Ultrasound exams can cost between a few hundred dollars and $1,500. Democrats and many female Republican senators had asked Crist, a Republican-turned-independent who is running for Senate, to veto the bill. - AP
FBI probes rights in border killing
EL PASO, Texas - The FBI has opened a civil rights probe against a Border Patrol agent who shot and killed a Mexican boy, 15, at the boundary with Ciudad Juarez, Mexico, a U.S. official said Friday.
Mexican prosecutors are investigating the case as a homicide, raising the possibility the agent could also face charges in Mexico, though it is unlikely the United States would agree to extradite him.
The agent was trying to arrest illegal immigrants running into the United States on Monday when he fired his weapon from the U.S. side into Mexico, where people were throwing rocks toward him. A bullet killed Sergio Adrian Hernandez Huereka, who died in Mexican territory. It is unclear whether Hernandez was throwing rocks.

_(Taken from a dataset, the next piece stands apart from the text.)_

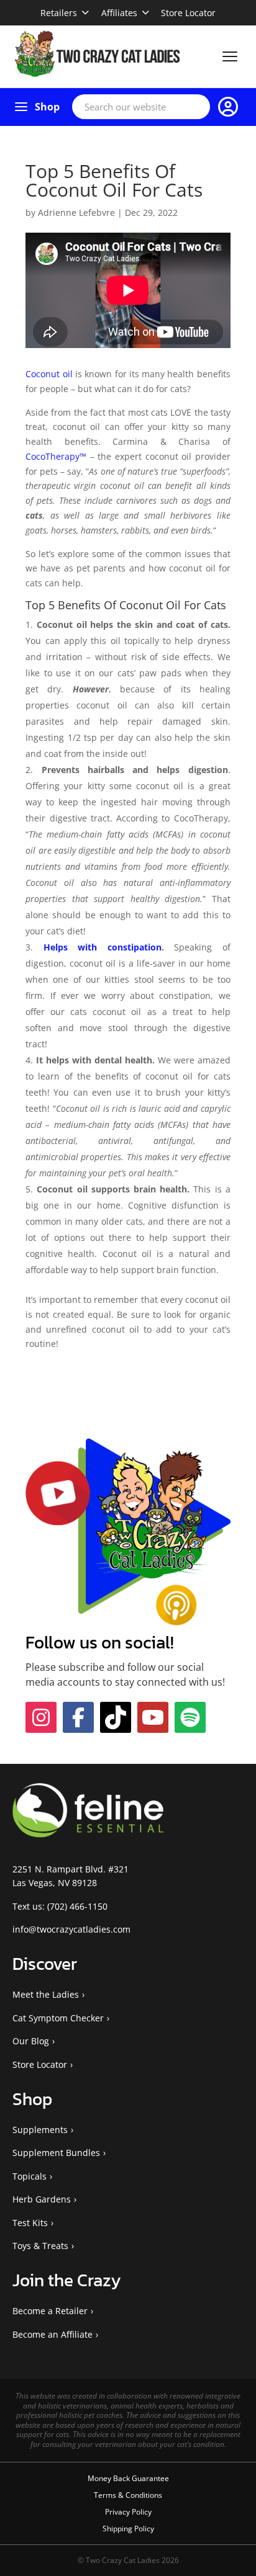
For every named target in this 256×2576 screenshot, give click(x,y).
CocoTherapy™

The FBI formally added the civil rights element to its broader investigation, said the official, spoke on condition of anonymity. The agent's fate could range from being cleared of all wrongdoing to a charge of homicide. - AP
Ex-lawmaker: U.S. closes case on him
WASHINGTON - Former nine-term Rep. John Doolittle (R., Calif.), who retired from Congress two years ago while under investigation in the Jack Abramoff lobbying scandal, said Friday that the Justice Department had closed its case against him and would not pursue charges.
"I have been praying for this day for years," he said.
Doolittle, 59, said a Justice Department official told his attorney of the development last week. A Justice spokeswoman declined to comment.
It comes as the years-long investigation into the dealings of Abramoff, a former top GOP lobbyist, winds down. Abramoff was released to a halfway house this week after serving nearly four years in federal prison on fraud, corruption, and conspiracy charges. Doolittle was friends with Abramoff and helped some of his clients. - AP
Public defenders for Brian David Mitchell, 56, the man charged in the 2002 abduction of Utah teenager Elizabeth Smart, asked a judge to move his trial this fall out of the state, saying he could not get a fair one in Utah. Smart's kidnapping and her 2003 recovery drew wide attention.